Когда поэта выкинули из России, мы побаивались, что он как творческая личность кончился. Как ему писать на великом уровне, утеряв языковую стихию, «дикое поле» русской лексики, утеряв читателей, чувствовавших оттенки бесконечного ряда культурных ассоциаций, да и просто лишив независимо, понимал ли такой исток сам поэт. «Там» он окажется чужим, «там» кто ж оценит Дух! (Я, как видите, не скрываю уровень нашей тогдашней сообразительности – в мировой ситуации вообще, в поэзии в частности. В конце концов, мы были нормальными советскими людьми, нафаршированными молвой о том, как бедовали за границей писатели-эмигранты, особливо всякий поэтический молодняк.) Короче, судьба Иосифа виделась оборванной на высшей точке ее творческой дуги. Мы несильно, видимо, отличались в расчетах от наших сверстников из КГБ, только выводы делали противоположные: они-то хотели высылкой задушить голос поэта, а мы пытались сохранить его для будущего, для истории (в историческое бессмертие поэзии Бродского мы действительно уже тогда верили).

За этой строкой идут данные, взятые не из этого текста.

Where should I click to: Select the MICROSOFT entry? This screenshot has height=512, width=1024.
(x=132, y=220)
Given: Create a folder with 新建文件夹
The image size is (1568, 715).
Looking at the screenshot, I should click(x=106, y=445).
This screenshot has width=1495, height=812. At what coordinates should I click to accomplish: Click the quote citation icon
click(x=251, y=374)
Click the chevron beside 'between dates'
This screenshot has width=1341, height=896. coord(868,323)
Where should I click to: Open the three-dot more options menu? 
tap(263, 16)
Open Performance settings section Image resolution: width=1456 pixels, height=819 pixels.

Расскажите об участии Владимира Марамзина в собрании сочинений Бродского.

В 1972 году я въехал в новый жилкооператив Союза писателей на Новороссийской улице. Писателей там жило сравнительно немного, в основном купленные квартиры предназначались для их детей. Моя семья сдружилась с молодежным кружком, который крутился в доме вокруг Бахтиных (семьи лидера тогдашней ленинградской «молодой прозы», основателя группы «Горожане» Б. Бахтина) и Маши Эткинд, дочки профессора Ефима Эткинда.

Примерно через год, весной 1973 года, в пустой гостиной Дома писателей (бывшего Шереметевского дворца) я повстречал Владимира Марамзина, одного из лидеров ленинградской «молодой прозы» и участника «Горожан».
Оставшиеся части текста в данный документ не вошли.